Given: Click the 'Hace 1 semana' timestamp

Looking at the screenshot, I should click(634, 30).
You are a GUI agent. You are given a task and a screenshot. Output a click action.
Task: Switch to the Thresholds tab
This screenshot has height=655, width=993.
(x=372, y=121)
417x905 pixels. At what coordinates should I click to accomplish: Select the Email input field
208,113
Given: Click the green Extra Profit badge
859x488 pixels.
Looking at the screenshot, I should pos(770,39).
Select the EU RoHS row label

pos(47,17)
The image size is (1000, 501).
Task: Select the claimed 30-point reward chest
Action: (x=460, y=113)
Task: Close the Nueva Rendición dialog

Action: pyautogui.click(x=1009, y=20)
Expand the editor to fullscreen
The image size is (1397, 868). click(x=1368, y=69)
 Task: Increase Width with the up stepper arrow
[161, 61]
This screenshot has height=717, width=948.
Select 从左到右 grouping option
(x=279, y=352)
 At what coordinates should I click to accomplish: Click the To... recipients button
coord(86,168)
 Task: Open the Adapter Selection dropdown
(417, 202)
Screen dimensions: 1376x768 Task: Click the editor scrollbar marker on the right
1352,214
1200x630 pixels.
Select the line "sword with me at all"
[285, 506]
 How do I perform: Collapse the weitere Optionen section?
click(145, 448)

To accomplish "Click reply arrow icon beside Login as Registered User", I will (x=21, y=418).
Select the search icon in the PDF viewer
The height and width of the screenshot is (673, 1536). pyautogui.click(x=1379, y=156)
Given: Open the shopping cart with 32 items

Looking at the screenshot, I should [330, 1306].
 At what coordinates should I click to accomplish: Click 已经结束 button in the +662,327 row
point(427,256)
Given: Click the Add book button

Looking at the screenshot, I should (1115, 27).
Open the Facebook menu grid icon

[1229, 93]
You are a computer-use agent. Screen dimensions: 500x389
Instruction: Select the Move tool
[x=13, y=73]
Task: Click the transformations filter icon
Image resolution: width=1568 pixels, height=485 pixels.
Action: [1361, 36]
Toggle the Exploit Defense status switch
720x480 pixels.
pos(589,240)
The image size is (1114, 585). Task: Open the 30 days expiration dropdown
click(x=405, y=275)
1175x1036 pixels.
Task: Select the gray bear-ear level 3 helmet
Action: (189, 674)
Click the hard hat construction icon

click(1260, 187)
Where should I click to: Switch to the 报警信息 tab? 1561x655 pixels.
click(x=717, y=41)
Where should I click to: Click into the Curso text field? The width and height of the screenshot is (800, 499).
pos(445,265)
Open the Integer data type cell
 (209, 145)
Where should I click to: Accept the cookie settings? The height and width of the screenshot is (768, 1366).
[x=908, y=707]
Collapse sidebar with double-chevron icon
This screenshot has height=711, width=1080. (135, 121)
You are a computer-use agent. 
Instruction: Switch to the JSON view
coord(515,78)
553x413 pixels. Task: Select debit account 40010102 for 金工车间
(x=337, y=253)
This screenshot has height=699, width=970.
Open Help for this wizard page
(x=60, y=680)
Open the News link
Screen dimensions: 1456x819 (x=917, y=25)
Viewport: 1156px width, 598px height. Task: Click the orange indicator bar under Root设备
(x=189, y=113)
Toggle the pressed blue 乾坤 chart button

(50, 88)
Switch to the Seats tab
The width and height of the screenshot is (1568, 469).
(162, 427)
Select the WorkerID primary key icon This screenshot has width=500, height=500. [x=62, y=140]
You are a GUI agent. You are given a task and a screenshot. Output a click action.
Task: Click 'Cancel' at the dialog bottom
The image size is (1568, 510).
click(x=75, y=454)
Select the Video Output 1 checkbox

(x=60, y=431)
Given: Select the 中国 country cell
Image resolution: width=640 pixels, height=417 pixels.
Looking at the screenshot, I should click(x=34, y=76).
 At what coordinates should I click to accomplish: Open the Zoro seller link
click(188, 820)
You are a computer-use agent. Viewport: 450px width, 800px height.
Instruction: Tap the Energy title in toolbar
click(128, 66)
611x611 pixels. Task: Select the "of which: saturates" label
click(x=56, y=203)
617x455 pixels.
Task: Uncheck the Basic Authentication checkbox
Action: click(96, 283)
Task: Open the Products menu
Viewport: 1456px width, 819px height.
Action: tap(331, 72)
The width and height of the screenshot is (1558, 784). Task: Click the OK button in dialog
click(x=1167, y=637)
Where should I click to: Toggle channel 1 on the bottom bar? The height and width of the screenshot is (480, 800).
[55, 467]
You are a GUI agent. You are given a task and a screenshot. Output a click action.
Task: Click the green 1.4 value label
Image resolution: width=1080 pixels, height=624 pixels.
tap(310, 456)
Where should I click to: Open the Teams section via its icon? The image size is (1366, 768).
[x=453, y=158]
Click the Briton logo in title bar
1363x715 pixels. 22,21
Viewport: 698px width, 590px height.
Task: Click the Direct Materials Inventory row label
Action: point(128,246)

__Task requirements__.
Rewrite these rows, swapping every "Given:" for "Goal:" and leaving everything else as it is.

__Final result__.
Goal: Click the 'Hace 1 semana' timestamp

Looking at the screenshot, I should click(634, 30).
You are a GUI agent. You are given a task and a screenshot. Output a click action.
Task: Switch to the Thresholds tab
This screenshot has height=655, width=993.
(x=372, y=121)
417x905 pixels. At what coordinates should I click to accomplish: Select the Email input field
208,113
Goal: Click the green Extra Profit badge
859x488 pixels.
Looking at the screenshot, I should pos(770,39).
Select the EU RoHS row label

pos(47,17)
The image size is (1000, 501).
Task: Select the claimed 30-point reward chest
Action: (x=460, y=113)
Task: Close the Nueva Rendición dialog

Action: pyautogui.click(x=1009, y=20)
Expand the editor to fullscreen
The image size is (1397, 868). click(x=1368, y=69)
 Task: Increase Width with the up stepper arrow
[161, 61]
This screenshot has height=717, width=948.
Select 从左到右 grouping option
(x=279, y=352)
 At what coordinates should I click to accomplish: Click the To... recipients button
coord(86,168)
 Task: Open the Adapter Selection dropdown
(417, 202)
Screen dimensions: 1376x768 Task: Click the editor scrollbar marker on the right
1352,214
1200x630 pixels.
Select the line "sword with me at all"
[285, 506]
 How do I perform: Collapse the weitere Optionen section?
click(145, 448)

To accomplish "Click reply arrow icon beside Login as Registered User", I will (x=21, y=418).
Select the search icon in the PDF viewer
The height and width of the screenshot is (673, 1536). pyautogui.click(x=1379, y=156)
Goal: Open the shopping cart with 32 items

Looking at the screenshot, I should [330, 1306].
 At what coordinates should I click to accomplish: Click 已经结束 button in the +662,327 row
point(427,256)
Goal: Click the Add book button

Looking at the screenshot, I should (1115, 27).
Open the Facebook menu grid icon

[1229, 93]
You are a computer-use agent. Screen dimensions: 500x389
Instruction: Select the Move tool
[x=13, y=73]
Task: Click the transformations filter icon
Image resolution: width=1568 pixels, height=485 pixels.
Action: [1361, 36]
Toggle the Exploit Defense status switch
720x480 pixels.
pos(589,240)
The image size is (1114, 585). Task: Open the 30 days expiration dropdown
click(x=405, y=275)
1175x1036 pixels.
Task: Select the gray bear-ear level 3 helmet
Action: (189, 674)
Click the hard hat construction icon

click(1260, 187)
Where should I click to: Switch to the 报警信息 tab? 1561x655 pixels.
click(x=717, y=41)
Where should I click to: Click into the Curso text field? The width and height of the screenshot is (800, 499).
pos(445,265)
Open the Integer data type cell
 (209, 145)
Where should I click to: Accept the cookie settings? The height and width of the screenshot is (768, 1366).
[x=908, y=707]
Collapse sidebar with double-chevron icon
This screenshot has height=711, width=1080. (135, 121)
You are a computer-use agent. 
Instruction: Switch to the JSON view
coord(515,78)
553x413 pixels. Task: Select debit account 40010102 for 金工车间
(x=337, y=253)
This screenshot has height=699, width=970.
Open Help for this wizard page
(x=60, y=680)
Open the News link
Screen dimensions: 1456x819 (x=917, y=25)
Viewport: 1156px width, 598px height. Task: Click the orange indicator bar under Root设备
(x=189, y=113)
Toggle the pressed blue 乾坤 chart button

(50, 88)
Switch to the Seats tab
The width and height of the screenshot is (1568, 469).
(162, 427)
Select the WorkerID primary key icon This screenshot has width=500, height=500. [x=62, y=140]
You are a GUI agent. You are given a task and a screenshot. Output a click action.
Task: Click 'Cancel' at the dialog bottom
The image size is (1568, 510).
click(x=75, y=454)
Select the Video Output 1 checkbox

(x=60, y=431)
Goal: Select the 中国 country cell
Image resolution: width=640 pixels, height=417 pixels.
Looking at the screenshot, I should click(x=34, y=76).
 At what coordinates should I click to accomplish: Open the Zoro seller link
click(188, 820)
You are a computer-use agent. Viewport: 450px width, 800px height.
Instruction: Tap the Energy title in toolbar
click(128, 66)
611x611 pixels. Task: Select the "of which: saturates" label
click(x=56, y=203)
617x455 pixels.
Task: Uncheck the Basic Authentication checkbox
Action: click(96, 283)
Task: Open the Products menu
Viewport: 1456px width, 819px height.
Action: tap(331, 72)
The width and height of the screenshot is (1558, 784). Task: Click the OK button in dialog
click(x=1167, y=637)
Where should I click to: Toggle channel 1 on the bottom bar? The height and width of the screenshot is (480, 800).
[55, 467]
You are a GUI agent. You are given a task and a screenshot. Output a click action.
Task: Click the green 1.4 value label
Image resolution: width=1080 pixels, height=624 pixels.
tap(310, 456)
Where should I click to: Open the Teams section via its icon? The image size is (1366, 768).
[x=453, y=158]
Click the Briton logo in title bar
1363x715 pixels. 22,21
Viewport: 698px width, 590px height.
Task: Click the Direct Materials Inventory row label
Action: point(128,246)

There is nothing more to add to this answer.